Fast forward to last night: A Sunday, during the DineLA promotion. The place was nearly empty even at 8 pm, a prime dining hour. Although we arrived for our reservation on time, and the place was a ghost town, we still had to wait ten minutes to be seated. Huh?
First sign of bumpiness to come: The DineLA menu had a silly typo (the “Shiitake, Roasted Squash and Basil – Caramelized Onion, Eggplant, Tomato and Truffle Sea Salt” was missing the word “pizza” – well, duh!). Then, we’re told that the chocolate hemp gelato isn’t available that night, and will be replaced by a salted chocolate tart. Bummer. I asked the waiter whether there was a substitute gelato, and the waiter told me he’d see what he could do.
The waiter described the “daily soup” on the menu as a butternut squash soup with sage….. mmm! Two out of the three of us ordered it as one of the three appetizer options. Before the soup course, the waiter comes by to give me and one of my companions a soup spoon. He sets mine down, and I see a big chunk of food on it. My companion moves it to the unoccupied fourth placemat so the waiter will replace it…. but when the waiter comes by, instead of wondering what’s wrong with the spoon, he absentmindedly places it next to my plate!
Next, to our bewilderment, a guy emerged from the kitchen with two bowls full of chopped-up root vegetable soup in a clear broth…. definitely not the butternut squash soup we’d ordered. As the guy set the bowls down, we asked him what was going on. Our waiter came over and talked with the dude – in fact, they stood near our table arguing quietly about it – until the waiter pulled away and explained that there wasn’t any butternut squash soup. There never had been. Um….. .okay……??
The soup was bland. Nothing much else to say about it, other than the fact that the vegetables were cut into impressively even little cubes.
The entrees arrived next. My two companions had the Niman Flat Iron Steak with Organic Olive Oil Crushed Potatoes, Swiss Chard, Braised Trumpet Mushrooms, Red Wine Essence. They were perfectly fine, although they reported that the red wine essence was actually some sort of fruit puree.
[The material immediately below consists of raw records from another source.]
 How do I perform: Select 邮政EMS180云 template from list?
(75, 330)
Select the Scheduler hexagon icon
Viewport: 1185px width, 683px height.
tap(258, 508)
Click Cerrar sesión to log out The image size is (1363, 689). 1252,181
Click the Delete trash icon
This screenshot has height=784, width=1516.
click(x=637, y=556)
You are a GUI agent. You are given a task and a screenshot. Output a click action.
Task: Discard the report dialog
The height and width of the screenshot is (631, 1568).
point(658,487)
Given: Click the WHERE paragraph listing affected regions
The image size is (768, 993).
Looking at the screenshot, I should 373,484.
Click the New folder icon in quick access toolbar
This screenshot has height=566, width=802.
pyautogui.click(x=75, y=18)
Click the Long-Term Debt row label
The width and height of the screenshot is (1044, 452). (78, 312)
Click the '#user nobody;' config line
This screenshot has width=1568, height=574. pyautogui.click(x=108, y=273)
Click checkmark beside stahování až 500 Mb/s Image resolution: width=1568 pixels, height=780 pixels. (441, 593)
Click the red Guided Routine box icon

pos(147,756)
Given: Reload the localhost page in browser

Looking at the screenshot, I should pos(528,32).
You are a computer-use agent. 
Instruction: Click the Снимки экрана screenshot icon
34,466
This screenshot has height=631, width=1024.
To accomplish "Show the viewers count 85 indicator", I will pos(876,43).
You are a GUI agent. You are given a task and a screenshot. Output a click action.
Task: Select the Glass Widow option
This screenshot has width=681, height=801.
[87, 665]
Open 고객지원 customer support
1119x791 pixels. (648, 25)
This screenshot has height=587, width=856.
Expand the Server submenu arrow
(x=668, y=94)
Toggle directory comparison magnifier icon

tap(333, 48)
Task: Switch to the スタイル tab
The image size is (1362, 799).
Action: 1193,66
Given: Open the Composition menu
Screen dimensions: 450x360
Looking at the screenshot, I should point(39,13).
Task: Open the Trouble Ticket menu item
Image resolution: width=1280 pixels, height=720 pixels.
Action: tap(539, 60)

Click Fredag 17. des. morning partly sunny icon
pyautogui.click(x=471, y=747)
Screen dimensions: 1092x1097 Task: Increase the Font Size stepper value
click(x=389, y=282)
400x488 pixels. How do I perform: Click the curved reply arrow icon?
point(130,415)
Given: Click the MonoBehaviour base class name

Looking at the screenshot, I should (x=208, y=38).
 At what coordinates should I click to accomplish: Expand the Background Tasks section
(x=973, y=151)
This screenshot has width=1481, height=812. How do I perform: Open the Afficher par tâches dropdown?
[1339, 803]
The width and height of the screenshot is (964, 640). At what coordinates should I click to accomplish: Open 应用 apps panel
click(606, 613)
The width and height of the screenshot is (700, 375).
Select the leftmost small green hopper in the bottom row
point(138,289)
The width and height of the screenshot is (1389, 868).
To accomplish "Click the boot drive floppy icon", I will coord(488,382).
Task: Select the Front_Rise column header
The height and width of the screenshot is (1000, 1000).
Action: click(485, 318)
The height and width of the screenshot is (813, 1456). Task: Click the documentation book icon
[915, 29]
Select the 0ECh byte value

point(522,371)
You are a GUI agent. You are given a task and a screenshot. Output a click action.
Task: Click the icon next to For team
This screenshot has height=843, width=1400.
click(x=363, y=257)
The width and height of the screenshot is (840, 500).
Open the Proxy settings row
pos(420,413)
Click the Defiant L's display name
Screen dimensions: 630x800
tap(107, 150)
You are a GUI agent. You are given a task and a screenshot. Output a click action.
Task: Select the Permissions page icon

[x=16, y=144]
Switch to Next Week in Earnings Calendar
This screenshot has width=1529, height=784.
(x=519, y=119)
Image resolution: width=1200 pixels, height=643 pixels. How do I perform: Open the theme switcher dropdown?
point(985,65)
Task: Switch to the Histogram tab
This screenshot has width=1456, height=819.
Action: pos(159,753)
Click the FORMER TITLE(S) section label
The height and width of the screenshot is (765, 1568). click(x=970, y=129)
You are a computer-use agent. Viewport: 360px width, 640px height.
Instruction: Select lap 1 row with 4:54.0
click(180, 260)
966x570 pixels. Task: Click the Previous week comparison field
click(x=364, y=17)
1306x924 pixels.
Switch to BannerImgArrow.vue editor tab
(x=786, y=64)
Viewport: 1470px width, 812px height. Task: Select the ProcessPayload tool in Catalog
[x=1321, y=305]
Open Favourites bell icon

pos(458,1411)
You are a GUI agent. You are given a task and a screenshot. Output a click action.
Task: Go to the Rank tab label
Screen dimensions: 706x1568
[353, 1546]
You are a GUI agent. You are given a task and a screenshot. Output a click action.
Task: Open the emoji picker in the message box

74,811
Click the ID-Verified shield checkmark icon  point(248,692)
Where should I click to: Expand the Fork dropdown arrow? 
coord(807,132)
I had the Big Tree Farms Wild Pepper Scallops with Forbidden Black Rice Risotto, Edamame Puree, and Baby Bok Choy. The scallops, as many have reported, were a little too salty. The black rice was just that – pretty boring cooked black rice. It wasn’t even close to a real risotto (totally different texture/ consistency). And the edamame puree, despite sounding intriguing in theory, tasted so bland that I didn’t realize what vegetable it was.
Weirdly, our waiter then came out and advised me that, in fact, there was chocolate hemp ice cream (big “huh” – then why had he advised me that there wasn’t any?) I was excited, until I tried it and was bored totally stiff.
Our waiter practically ignored us toward the end of the meal, despite the place being nearly empty at that point. I wasn’t sorry to leave the place behind.
With the variety of restaurants on this same city block that are rated well, I don’t know why you’d bother going to Akasha.